**TASK INSTRUCTIONS:**
Your answer must match, word for word, the lines from the one holding "The height and width of the screenshot is (463, 997)." through the final line below, with pictures excluded.
[TASK MATERIAL — start]
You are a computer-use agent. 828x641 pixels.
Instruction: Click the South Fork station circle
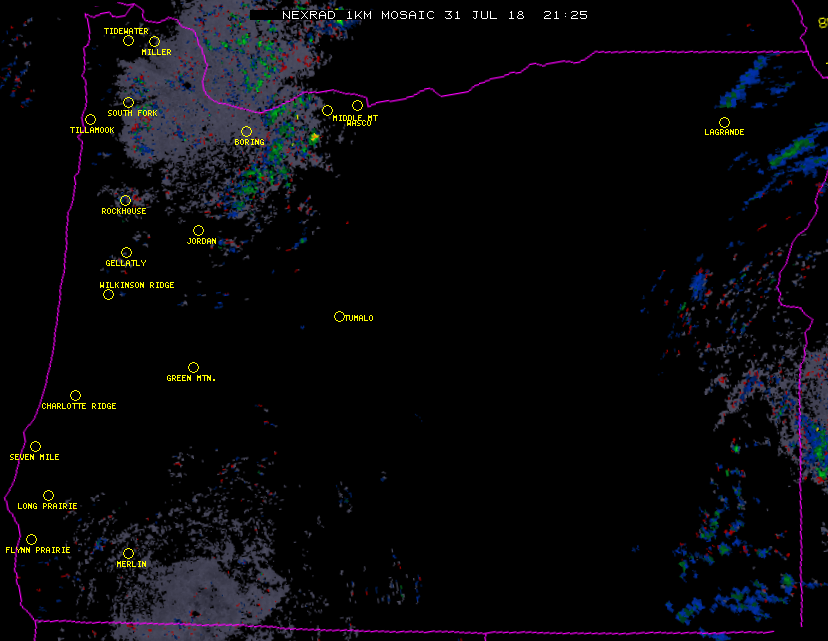coord(128,102)
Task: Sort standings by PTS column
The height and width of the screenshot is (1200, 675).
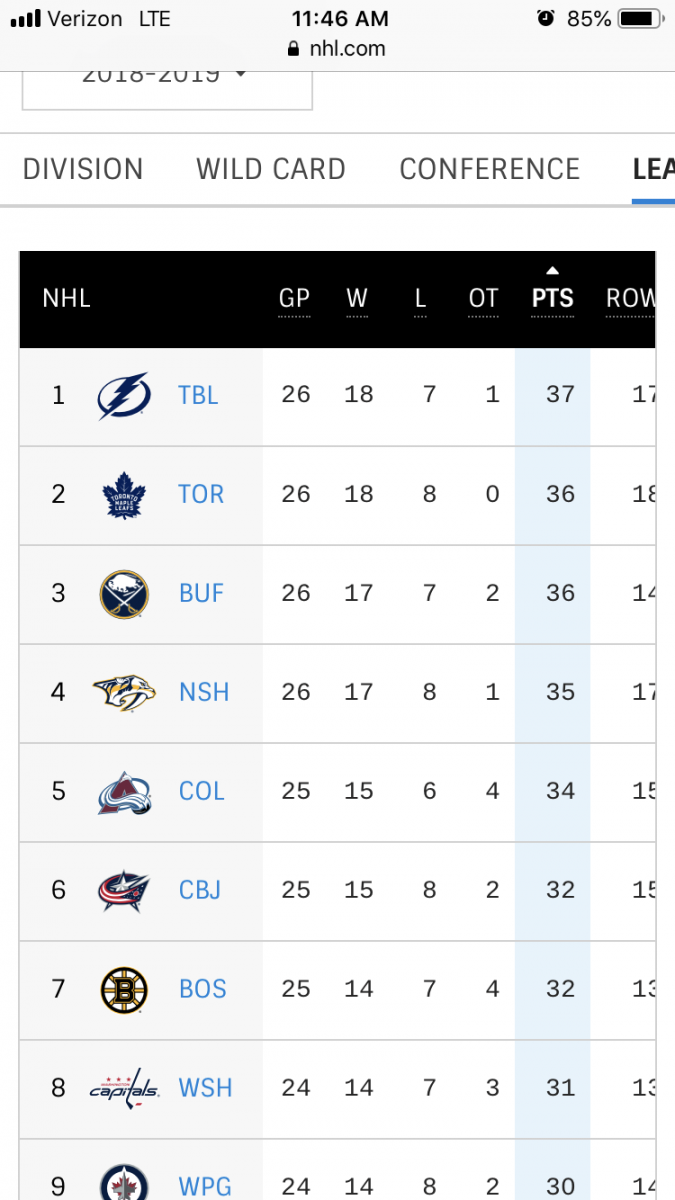Action: tap(553, 297)
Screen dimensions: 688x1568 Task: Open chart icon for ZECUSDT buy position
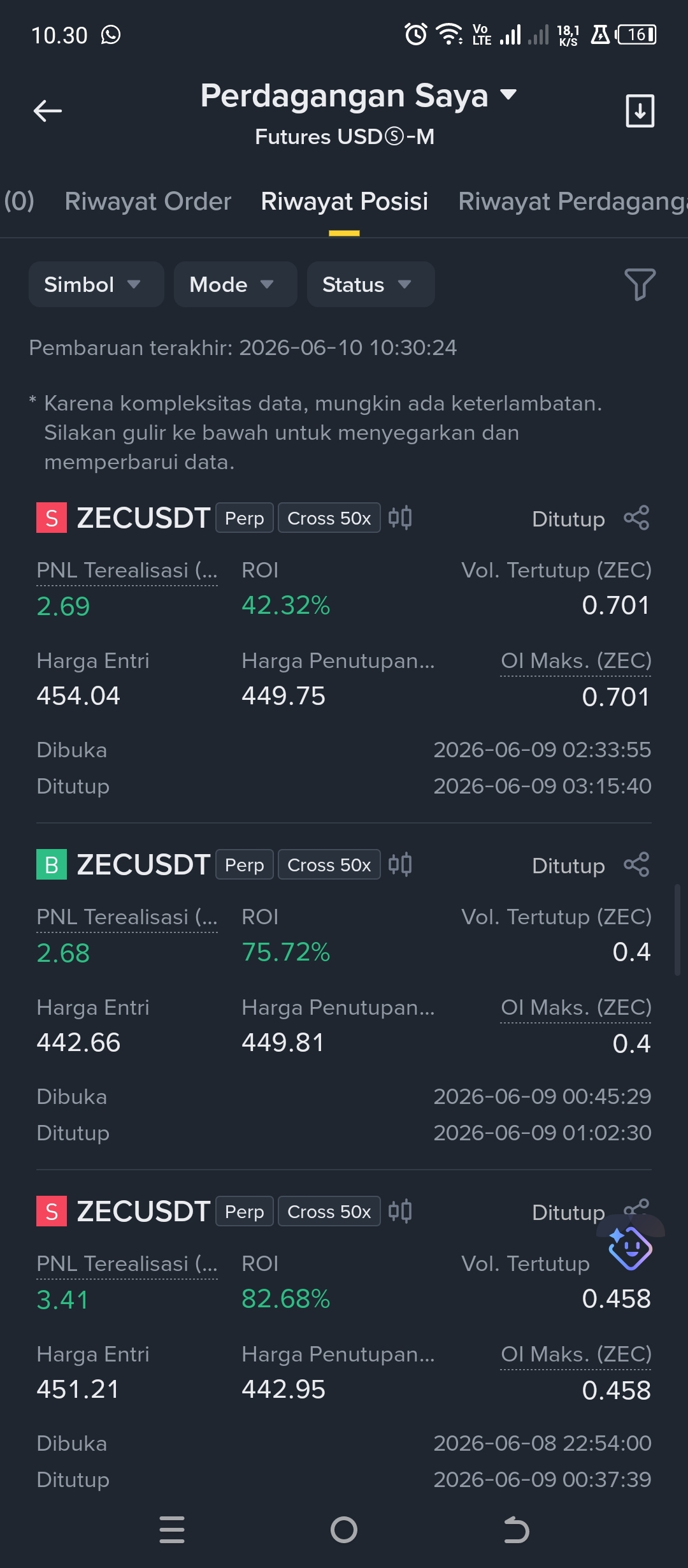click(x=400, y=864)
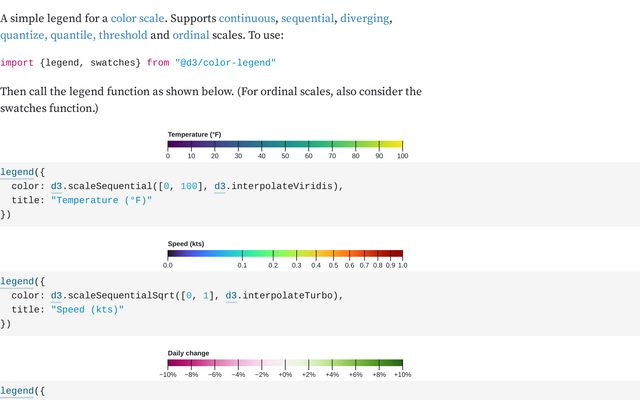
Task: Click the Speed (kts) turbo color bar
Action: 285,254
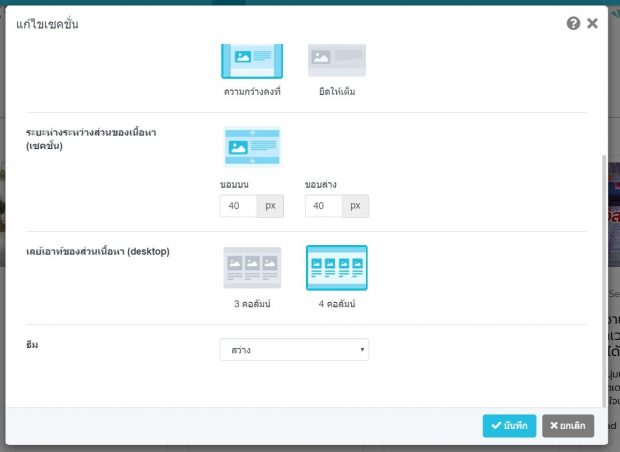Image resolution: width=620 pixels, height=452 pixels.
Task: Click the help question mark icon
Action: point(574,23)
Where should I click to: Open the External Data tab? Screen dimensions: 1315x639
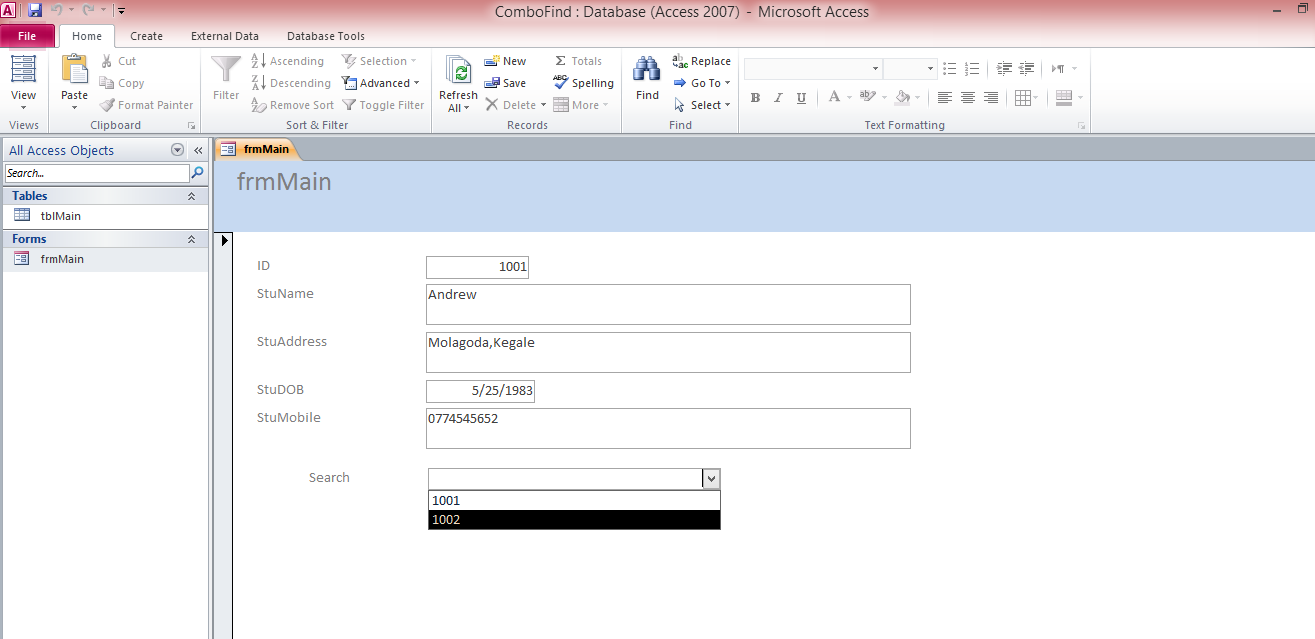click(x=224, y=36)
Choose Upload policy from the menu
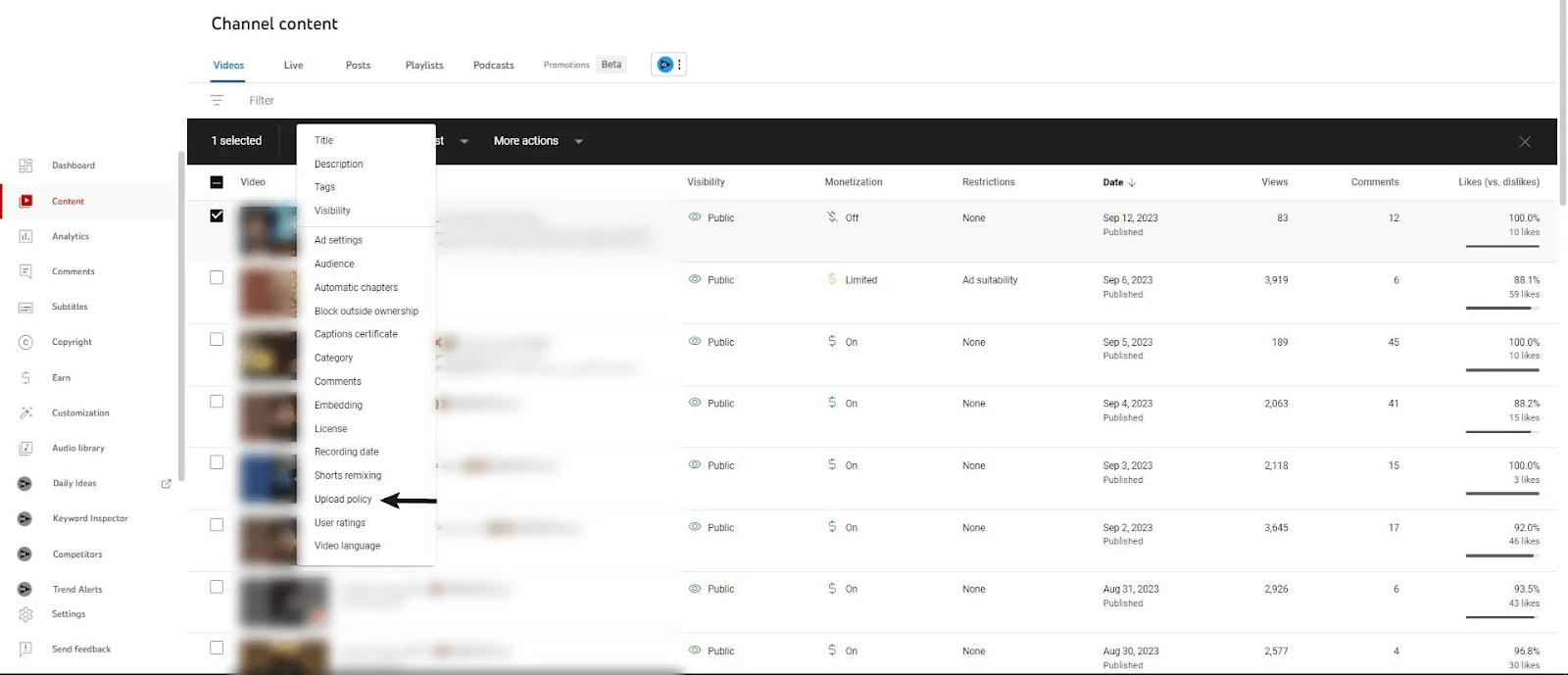Viewport: 1568px width, 675px height. pos(343,500)
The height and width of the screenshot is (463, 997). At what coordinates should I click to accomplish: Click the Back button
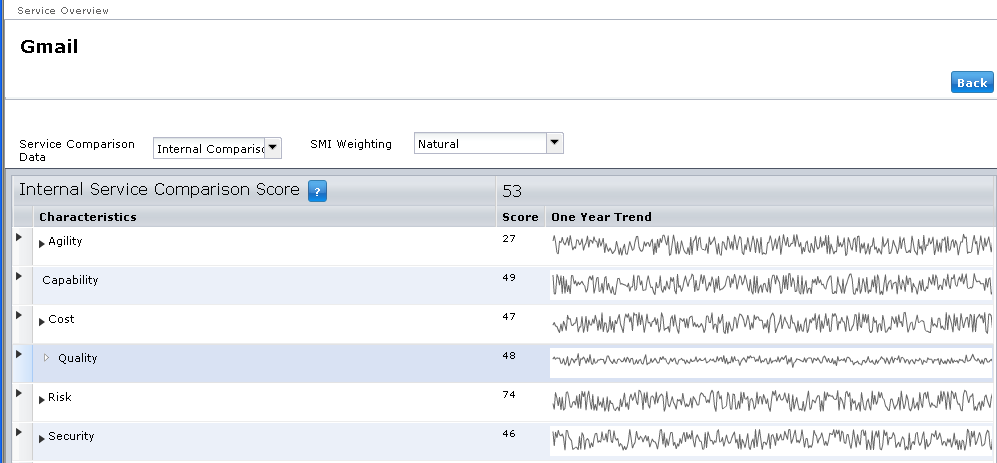coord(971,83)
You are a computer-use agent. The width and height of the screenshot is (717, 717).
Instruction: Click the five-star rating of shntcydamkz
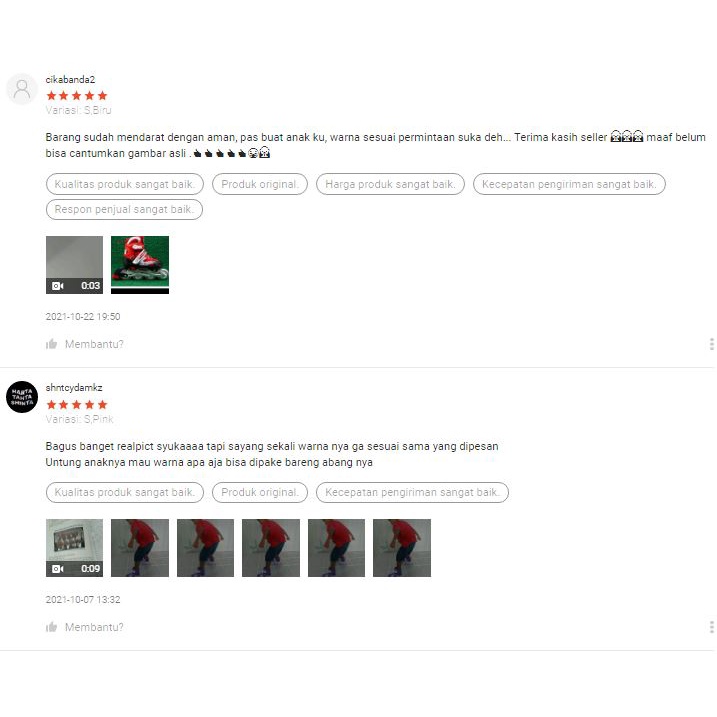(x=77, y=404)
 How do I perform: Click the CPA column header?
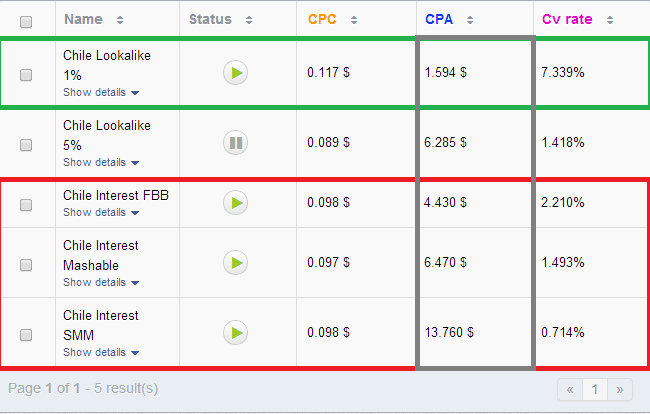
[TASK MATERIAL — finish]
**ANSWER BOX:**
The height and width of the screenshot is (463, 997). At what coordinates should I click to accomplish: Click the Back button
coord(971,83)
You are a computer-use agent. The width and height of the screenshot is (717, 717).
Instruction: Click the five-star rating of shntcydamkz
(x=77, y=404)
 How do I perform: Click the CPA column header?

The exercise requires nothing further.